# HOW TO COMPLETE THIS TASK
Repeat the records below word for word.

─── RECORDS FOR THIS TASK

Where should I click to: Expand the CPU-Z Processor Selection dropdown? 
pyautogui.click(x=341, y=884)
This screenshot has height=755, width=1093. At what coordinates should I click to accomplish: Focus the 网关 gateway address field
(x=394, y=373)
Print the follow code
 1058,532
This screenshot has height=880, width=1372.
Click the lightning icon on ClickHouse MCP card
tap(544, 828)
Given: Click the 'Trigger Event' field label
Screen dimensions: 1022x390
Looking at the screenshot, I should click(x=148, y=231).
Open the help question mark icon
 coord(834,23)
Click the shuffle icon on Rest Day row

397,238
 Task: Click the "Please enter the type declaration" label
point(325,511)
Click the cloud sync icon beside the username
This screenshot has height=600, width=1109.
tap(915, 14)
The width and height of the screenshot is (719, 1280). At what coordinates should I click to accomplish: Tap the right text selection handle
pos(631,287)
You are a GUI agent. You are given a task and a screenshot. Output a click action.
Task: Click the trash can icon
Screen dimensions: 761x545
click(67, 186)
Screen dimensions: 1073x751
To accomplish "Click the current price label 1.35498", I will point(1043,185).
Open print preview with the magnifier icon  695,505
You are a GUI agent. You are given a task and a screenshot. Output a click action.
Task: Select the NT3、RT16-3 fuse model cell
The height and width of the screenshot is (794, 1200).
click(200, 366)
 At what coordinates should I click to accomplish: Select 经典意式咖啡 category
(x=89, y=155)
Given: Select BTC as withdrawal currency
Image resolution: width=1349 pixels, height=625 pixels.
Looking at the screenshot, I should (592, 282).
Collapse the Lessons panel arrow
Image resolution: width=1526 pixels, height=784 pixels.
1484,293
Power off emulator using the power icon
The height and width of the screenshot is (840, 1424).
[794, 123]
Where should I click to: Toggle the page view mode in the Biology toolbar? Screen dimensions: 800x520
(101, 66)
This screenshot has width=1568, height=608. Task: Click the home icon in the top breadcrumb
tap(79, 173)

──────

# RESULT OF THIS TASK
Where should I click to: Expand the CPU-Z Processor Selection dropdown? 
pyautogui.click(x=341, y=884)
This screenshot has height=755, width=1093. At what coordinates should I click to accomplish: Focus the 网关 gateway address field
(x=394, y=373)
Print the follow code
 1058,532
This screenshot has height=880, width=1372.
Click the lightning icon on ClickHouse MCP card
tap(544, 828)
Given: Click the 'Trigger Event' field label
Screen dimensions: 1022x390
Looking at the screenshot, I should click(x=148, y=231).
Open the help question mark icon
 coord(834,23)
Click the shuffle icon on Rest Day row

397,238
 Task: Click the "Please enter the type declaration" label
point(325,511)
Click the cloud sync icon beside the username
This screenshot has height=600, width=1109.
tap(915, 14)
The width and height of the screenshot is (719, 1280). At what coordinates should I click to accomplish: Tap the right text selection handle
pos(631,287)
You are a GUI agent. You are given a task and a screenshot. Output a click action.
Task: Click the trash can icon
Screen dimensions: 761x545
click(67, 186)
Screen dimensions: 1073x751
To accomplish "Click the current price label 1.35498", I will point(1043,185).
Open print preview with the magnifier icon  695,505
You are a GUI agent. You are given a task and a screenshot. Output a click action.
Task: Select the NT3、RT16-3 fuse model cell
The height and width of the screenshot is (794, 1200).
click(200, 366)
 At what coordinates should I click to accomplish: Select 经典意式咖啡 category
(x=89, y=155)
Given: Select BTC as withdrawal currency
Image resolution: width=1349 pixels, height=625 pixels.
Looking at the screenshot, I should (592, 282).
Collapse the Lessons panel arrow
Image resolution: width=1526 pixels, height=784 pixels.
1484,293
Power off emulator using the power icon
The height and width of the screenshot is (840, 1424).
[794, 123]
Where should I click to: Toggle the page view mode in the Biology toolbar? Screen dimensions: 800x520
(101, 66)
This screenshot has width=1568, height=608. Task: Click the home icon in the top breadcrumb
tap(79, 173)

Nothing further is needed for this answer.